Exercise prompt:
Please repeat the records, word for word and without gaps.

[Opening Extracted information section]

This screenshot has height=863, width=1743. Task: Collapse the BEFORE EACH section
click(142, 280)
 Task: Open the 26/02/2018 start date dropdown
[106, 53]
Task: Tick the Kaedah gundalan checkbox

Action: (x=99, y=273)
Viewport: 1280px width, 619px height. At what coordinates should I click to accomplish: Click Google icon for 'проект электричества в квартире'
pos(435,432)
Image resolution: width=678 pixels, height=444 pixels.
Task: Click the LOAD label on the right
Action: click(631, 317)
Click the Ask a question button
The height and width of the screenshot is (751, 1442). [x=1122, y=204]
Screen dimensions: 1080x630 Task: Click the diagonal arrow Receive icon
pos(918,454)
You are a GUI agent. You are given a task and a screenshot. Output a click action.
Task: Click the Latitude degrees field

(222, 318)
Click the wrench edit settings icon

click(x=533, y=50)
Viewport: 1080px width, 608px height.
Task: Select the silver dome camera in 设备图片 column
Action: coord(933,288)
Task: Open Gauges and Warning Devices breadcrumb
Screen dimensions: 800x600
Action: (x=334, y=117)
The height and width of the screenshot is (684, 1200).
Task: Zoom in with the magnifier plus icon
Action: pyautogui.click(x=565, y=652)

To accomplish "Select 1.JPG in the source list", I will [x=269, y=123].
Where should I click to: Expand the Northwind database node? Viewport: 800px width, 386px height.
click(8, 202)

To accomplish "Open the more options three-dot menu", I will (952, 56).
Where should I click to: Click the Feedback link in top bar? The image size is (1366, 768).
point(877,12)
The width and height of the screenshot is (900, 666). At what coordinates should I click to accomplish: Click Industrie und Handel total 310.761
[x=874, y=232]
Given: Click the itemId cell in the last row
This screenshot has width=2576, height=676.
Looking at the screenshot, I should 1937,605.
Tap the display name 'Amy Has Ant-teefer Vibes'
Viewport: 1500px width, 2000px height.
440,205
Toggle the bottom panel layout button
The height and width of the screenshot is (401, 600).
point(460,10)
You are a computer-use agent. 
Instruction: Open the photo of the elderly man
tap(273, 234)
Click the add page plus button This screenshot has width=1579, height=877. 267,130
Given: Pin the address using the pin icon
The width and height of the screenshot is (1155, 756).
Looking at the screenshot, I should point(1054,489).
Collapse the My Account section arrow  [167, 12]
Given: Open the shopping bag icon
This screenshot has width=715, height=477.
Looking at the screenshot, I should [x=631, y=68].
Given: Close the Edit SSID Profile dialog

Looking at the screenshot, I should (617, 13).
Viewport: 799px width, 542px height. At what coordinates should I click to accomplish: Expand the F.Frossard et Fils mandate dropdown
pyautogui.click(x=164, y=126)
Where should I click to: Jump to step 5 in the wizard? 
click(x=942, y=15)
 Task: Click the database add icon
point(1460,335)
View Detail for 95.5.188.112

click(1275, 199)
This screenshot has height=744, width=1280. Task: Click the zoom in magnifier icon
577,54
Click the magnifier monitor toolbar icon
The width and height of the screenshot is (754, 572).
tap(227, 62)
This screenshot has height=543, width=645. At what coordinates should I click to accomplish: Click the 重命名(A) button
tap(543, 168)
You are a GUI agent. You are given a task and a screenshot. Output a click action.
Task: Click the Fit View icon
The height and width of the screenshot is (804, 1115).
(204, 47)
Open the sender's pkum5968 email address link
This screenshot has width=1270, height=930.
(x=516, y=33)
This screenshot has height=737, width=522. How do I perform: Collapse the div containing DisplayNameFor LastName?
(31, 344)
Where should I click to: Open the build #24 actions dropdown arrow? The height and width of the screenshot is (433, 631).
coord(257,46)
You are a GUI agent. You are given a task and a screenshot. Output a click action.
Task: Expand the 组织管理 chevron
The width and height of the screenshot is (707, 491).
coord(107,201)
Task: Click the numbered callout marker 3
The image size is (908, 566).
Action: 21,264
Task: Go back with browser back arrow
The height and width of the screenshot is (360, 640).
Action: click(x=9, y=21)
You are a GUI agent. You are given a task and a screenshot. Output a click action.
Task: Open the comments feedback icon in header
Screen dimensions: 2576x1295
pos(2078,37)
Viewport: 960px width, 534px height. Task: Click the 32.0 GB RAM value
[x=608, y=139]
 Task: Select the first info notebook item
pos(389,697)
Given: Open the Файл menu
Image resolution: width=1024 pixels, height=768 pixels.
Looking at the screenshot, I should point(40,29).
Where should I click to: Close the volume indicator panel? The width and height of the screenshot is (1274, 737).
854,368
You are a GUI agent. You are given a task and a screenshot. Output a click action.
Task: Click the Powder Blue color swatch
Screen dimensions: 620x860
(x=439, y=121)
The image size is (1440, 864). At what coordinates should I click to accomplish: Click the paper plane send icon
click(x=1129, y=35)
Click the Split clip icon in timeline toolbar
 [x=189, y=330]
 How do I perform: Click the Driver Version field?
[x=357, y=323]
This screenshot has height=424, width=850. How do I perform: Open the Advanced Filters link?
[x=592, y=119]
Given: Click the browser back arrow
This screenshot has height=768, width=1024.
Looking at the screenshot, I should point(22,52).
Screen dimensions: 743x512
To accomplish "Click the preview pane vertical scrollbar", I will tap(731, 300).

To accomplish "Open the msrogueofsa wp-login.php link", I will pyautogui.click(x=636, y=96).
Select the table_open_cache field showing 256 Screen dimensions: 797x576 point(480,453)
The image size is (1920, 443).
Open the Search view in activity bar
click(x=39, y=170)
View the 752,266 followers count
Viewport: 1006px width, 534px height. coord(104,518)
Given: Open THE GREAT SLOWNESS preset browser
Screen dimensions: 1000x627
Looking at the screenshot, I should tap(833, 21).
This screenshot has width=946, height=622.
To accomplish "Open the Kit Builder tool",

[Closing Extracted information section]

Response area:
This screenshot has height=863, width=1743. Task: Collapse the BEFORE EACH section
click(142, 280)
 Task: Open the 26/02/2018 start date dropdown
[106, 53]
Task: Tick the Kaedah gundalan checkbox

Action: (x=99, y=273)
Viewport: 1280px width, 619px height. At what coordinates should I click to accomplish: Click Google icon for 'проект электричества в квартире'
pos(435,432)
Image resolution: width=678 pixels, height=444 pixels.
Task: Click the LOAD label on the right
Action: click(631, 317)
Click the Ask a question button
The height and width of the screenshot is (751, 1442). [x=1122, y=204]
Screen dimensions: 1080x630 Task: Click the diagonal arrow Receive icon
pos(918,454)
You are a GUI agent. You are given a task and a screenshot. Output a click action.
Task: Click the Latitude degrees field

(222, 318)
Click the wrench edit settings icon

click(x=533, y=50)
Viewport: 1080px width, 608px height.
Task: Select the silver dome camera in 设备图片 column
Action: coord(933,288)
Task: Open Gauges and Warning Devices breadcrumb
Screen dimensions: 800x600
Action: (x=334, y=117)
The height and width of the screenshot is (684, 1200).
Task: Zoom in with the magnifier plus icon
Action: pyautogui.click(x=565, y=652)

To accomplish "Select 1.JPG in the source list", I will [x=269, y=123].
Where should I click to: Expand the Northwind database node? Viewport: 800px width, 386px height.
click(8, 202)

To accomplish "Open the more options three-dot menu", I will (952, 56).
Where should I click to: Click the Feedback link in top bar? The image size is (1366, 768).
point(877,12)
The width and height of the screenshot is (900, 666). At what coordinates should I click to accomplish: Click Industrie und Handel total 310.761
[x=874, y=232]
Given: Click the itemId cell in the last row
This screenshot has width=2576, height=676.
Looking at the screenshot, I should 1937,605.
Tap the display name 'Amy Has Ant-teefer Vibes'
Viewport: 1500px width, 2000px height.
440,205
Toggle the bottom panel layout button
The height and width of the screenshot is (401, 600).
point(460,10)
You are a computer-use agent. 
Instruction: Open the photo of the elderly man
tap(273, 234)
Click the add page plus button This screenshot has width=1579, height=877. 267,130
Given: Pin the address using the pin icon
The width and height of the screenshot is (1155, 756).
Looking at the screenshot, I should point(1054,489).
Collapse the My Account section arrow  [167, 12]
Given: Open the shopping bag icon
This screenshot has width=715, height=477.
Looking at the screenshot, I should [x=631, y=68].
Given: Close the Edit SSID Profile dialog

Looking at the screenshot, I should (617, 13).
Viewport: 799px width, 542px height. At what coordinates should I click to accomplish: Expand the F.Frossard et Fils mandate dropdown
pyautogui.click(x=164, y=126)
Where should I click to: Jump to step 5 in the wizard? 
click(x=942, y=15)
 Task: Click the database add icon
point(1460,335)
View Detail for 95.5.188.112

click(1275, 199)
This screenshot has height=744, width=1280. Task: Click the zoom in magnifier icon
577,54
Click the magnifier monitor toolbar icon
The width and height of the screenshot is (754, 572).
tap(227, 62)
This screenshot has height=543, width=645. At what coordinates should I click to accomplish: Click the 重命名(A) button
tap(543, 168)
You are a GUI agent. You are given a task and a screenshot. Output a click action.
Task: Click the Fit View icon
The height and width of the screenshot is (804, 1115).
(204, 47)
Open the sender's pkum5968 email address link
This screenshot has width=1270, height=930.
(x=516, y=33)
This screenshot has height=737, width=522. How do I perform: Collapse the div containing DisplayNameFor LastName?
(31, 344)
Where should I click to: Open the build #24 actions dropdown arrow? The height and width of the screenshot is (433, 631).
coord(257,46)
You are a GUI agent. You are given a task and a screenshot. Output a click action.
Task: Expand the 组织管理 chevron
The width and height of the screenshot is (707, 491).
coord(107,201)
Task: Click the numbered callout marker 3
The image size is (908, 566).
Action: 21,264
Task: Go back with browser back arrow
The height and width of the screenshot is (360, 640).
Action: click(x=9, y=21)
You are a GUI agent. You are given a task and a screenshot. Output a click action.
Task: Open the comments feedback icon in header
Screen dimensions: 2576x1295
pos(2078,37)
Viewport: 960px width, 534px height. Task: Click the 32.0 GB RAM value
[x=608, y=139]
 Task: Select the first info notebook item
pos(389,697)
Given: Open the Файл menu
Image resolution: width=1024 pixels, height=768 pixels.
Looking at the screenshot, I should point(40,29).
Where should I click to: Close the volume indicator panel? The width and height of the screenshot is (1274, 737).
854,368
You are a GUI agent. You are given a task and a screenshot. Output a click action.
Task: Click the Powder Blue color swatch
Screen dimensions: 620x860
(x=439, y=121)
The image size is (1440, 864). At what coordinates should I click to accomplish: Click the paper plane send icon
click(x=1129, y=35)
Click the Split clip icon in timeline toolbar
 [x=189, y=330]
 How do I perform: Click the Driver Version field?
[x=357, y=323]
This screenshot has height=424, width=850. How do I perform: Open the Advanced Filters link?
[x=592, y=119]
Given: Click the browser back arrow
This screenshot has height=768, width=1024.
Looking at the screenshot, I should point(22,52).
Screen dimensions: 743x512
To accomplish "Click the preview pane vertical scrollbar", I will tap(731, 300).

To accomplish "Open the msrogueofsa wp-login.php link", I will pyautogui.click(x=636, y=96).
Select the table_open_cache field showing 256 Screen dimensions: 797x576 point(480,453)
The image size is (1920, 443).
Open the Search view in activity bar
click(x=39, y=170)
View the 752,266 followers count
Viewport: 1006px width, 534px height. coord(104,518)
Given: Open THE GREAT SLOWNESS preset browser
Screen dimensions: 1000x627
Looking at the screenshot, I should tap(833, 21).
This screenshot has width=946, height=622.
To accomplish "Open the Kit Builder tool",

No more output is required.